**** Data supplied

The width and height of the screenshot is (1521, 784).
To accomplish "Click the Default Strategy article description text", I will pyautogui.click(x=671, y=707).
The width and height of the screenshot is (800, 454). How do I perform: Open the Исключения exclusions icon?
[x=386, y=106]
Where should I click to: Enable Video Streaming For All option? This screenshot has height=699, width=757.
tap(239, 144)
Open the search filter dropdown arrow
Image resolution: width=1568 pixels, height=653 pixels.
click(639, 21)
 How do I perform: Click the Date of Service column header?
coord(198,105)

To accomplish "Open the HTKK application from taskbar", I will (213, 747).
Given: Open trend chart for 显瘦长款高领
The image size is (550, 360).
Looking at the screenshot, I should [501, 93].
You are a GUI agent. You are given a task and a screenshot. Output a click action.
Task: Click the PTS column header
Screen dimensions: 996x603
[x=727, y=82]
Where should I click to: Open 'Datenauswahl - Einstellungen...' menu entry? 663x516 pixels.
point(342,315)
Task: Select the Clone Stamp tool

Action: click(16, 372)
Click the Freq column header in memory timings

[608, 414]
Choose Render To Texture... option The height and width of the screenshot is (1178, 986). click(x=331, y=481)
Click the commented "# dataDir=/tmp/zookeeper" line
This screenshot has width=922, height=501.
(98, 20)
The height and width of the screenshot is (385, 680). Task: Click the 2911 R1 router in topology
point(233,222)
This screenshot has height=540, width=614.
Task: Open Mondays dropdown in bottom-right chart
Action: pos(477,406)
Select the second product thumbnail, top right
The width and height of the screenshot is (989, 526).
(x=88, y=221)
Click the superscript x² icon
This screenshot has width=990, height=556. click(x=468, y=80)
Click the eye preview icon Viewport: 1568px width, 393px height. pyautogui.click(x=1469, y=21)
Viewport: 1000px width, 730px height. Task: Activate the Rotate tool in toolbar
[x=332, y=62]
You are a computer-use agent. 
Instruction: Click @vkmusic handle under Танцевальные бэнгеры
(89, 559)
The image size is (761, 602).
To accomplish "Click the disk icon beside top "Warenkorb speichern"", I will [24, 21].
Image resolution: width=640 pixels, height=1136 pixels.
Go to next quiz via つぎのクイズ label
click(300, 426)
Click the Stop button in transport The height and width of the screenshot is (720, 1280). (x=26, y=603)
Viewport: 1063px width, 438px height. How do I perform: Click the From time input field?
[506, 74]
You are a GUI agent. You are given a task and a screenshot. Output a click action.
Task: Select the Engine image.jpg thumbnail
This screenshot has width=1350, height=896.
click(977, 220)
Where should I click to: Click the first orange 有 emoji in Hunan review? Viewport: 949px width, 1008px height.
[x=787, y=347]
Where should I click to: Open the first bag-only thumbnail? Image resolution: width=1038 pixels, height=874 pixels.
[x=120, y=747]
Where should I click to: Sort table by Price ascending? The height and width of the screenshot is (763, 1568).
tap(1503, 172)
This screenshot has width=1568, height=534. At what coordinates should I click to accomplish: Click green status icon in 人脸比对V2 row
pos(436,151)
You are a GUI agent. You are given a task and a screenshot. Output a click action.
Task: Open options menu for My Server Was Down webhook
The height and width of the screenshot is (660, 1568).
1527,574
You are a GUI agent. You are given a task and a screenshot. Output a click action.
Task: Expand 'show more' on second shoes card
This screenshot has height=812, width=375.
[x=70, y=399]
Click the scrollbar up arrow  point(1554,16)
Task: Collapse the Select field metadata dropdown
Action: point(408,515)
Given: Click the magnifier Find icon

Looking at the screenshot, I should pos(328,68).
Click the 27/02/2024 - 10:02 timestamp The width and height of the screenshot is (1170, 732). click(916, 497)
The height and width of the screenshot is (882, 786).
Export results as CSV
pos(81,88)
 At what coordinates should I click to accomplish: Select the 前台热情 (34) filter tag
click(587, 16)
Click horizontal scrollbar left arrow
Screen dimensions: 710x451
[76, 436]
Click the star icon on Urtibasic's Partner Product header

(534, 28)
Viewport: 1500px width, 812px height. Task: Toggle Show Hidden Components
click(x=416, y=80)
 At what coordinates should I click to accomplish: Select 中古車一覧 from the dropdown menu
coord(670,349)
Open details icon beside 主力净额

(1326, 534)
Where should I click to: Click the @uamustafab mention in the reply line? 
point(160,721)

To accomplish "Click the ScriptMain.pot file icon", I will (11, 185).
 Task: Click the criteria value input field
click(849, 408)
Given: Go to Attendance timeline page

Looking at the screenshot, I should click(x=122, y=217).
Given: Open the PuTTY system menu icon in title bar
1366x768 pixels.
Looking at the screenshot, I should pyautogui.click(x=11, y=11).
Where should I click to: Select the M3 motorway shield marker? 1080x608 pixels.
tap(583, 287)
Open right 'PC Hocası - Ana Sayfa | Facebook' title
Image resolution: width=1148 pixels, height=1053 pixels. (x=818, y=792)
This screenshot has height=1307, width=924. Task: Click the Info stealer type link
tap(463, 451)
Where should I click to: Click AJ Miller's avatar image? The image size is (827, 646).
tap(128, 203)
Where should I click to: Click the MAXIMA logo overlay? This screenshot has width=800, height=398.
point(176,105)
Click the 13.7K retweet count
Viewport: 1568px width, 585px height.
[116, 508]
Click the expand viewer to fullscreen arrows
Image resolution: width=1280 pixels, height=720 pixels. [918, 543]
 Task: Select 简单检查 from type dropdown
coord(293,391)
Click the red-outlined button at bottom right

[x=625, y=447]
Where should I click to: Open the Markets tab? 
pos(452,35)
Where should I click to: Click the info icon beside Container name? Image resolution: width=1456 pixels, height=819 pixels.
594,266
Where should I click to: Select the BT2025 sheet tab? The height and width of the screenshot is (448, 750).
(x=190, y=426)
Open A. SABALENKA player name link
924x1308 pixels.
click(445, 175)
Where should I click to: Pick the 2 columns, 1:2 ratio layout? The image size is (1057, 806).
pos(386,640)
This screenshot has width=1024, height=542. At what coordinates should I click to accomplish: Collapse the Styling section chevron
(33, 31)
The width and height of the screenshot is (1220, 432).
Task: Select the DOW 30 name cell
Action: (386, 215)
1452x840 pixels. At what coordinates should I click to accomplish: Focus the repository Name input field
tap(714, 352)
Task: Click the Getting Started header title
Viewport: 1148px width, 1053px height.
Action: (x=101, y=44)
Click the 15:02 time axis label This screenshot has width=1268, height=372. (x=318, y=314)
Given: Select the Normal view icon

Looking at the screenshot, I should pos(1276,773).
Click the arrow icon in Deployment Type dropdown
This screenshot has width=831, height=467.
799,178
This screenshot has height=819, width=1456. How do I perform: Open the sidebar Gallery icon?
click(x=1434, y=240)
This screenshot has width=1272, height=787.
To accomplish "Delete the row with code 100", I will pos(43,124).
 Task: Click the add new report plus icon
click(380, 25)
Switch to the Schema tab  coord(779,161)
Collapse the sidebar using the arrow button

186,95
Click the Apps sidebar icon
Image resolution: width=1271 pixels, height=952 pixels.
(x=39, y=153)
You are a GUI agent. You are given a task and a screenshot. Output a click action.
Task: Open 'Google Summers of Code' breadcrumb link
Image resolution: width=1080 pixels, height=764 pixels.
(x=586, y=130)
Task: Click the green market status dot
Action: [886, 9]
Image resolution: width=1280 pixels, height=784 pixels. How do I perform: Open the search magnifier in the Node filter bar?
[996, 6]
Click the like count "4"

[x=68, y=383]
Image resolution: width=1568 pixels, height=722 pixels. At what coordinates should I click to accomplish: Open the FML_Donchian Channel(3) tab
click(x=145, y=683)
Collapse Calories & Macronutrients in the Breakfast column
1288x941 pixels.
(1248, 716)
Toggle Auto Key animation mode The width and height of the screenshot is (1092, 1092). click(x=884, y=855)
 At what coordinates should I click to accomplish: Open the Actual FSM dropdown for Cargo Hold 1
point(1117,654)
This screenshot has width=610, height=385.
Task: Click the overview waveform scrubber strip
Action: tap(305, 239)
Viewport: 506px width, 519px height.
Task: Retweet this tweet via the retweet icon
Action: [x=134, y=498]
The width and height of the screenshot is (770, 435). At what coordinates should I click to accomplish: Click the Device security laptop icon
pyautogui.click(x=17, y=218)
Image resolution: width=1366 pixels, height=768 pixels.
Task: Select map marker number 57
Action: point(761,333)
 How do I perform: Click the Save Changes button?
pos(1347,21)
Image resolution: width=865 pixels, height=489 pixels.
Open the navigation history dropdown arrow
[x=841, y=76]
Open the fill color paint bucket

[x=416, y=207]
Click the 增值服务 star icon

********

• Exercise requirements:
Return the lines of the listing above exactly as they appear, everything from the line containing "Click the Apps sidebar icon" down to the line containing "Toggle Auto Key", with both of those lines included.

• Reply to the exercise:
Click the Apps sidebar icon
Image resolution: width=1271 pixels, height=952 pixels.
(x=39, y=153)
You are a GUI agent. You are given a task and a screenshot. Output a click action.
Task: Open 'Google Summers of Code' breadcrumb link
Image resolution: width=1080 pixels, height=764 pixels.
(x=586, y=130)
Task: Click the green market status dot
Action: [886, 9]
Image resolution: width=1280 pixels, height=784 pixels. How do I perform: Open the search magnifier in the Node filter bar?
[996, 6]
Click the like count "4"

[x=68, y=383]
Image resolution: width=1568 pixels, height=722 pixels. At what coordinates should I click to accomplish: Open the FML_Donchian Channel(3) tab
click(x=145, y=683)
Collapse Calories & Macronutrients in the Breakfast column
1288x941 pixels.
(1248, 716)
Toggle Auto Key animation mode The width and height of the screenshot is (1092, 1092). click(x=884, y=855)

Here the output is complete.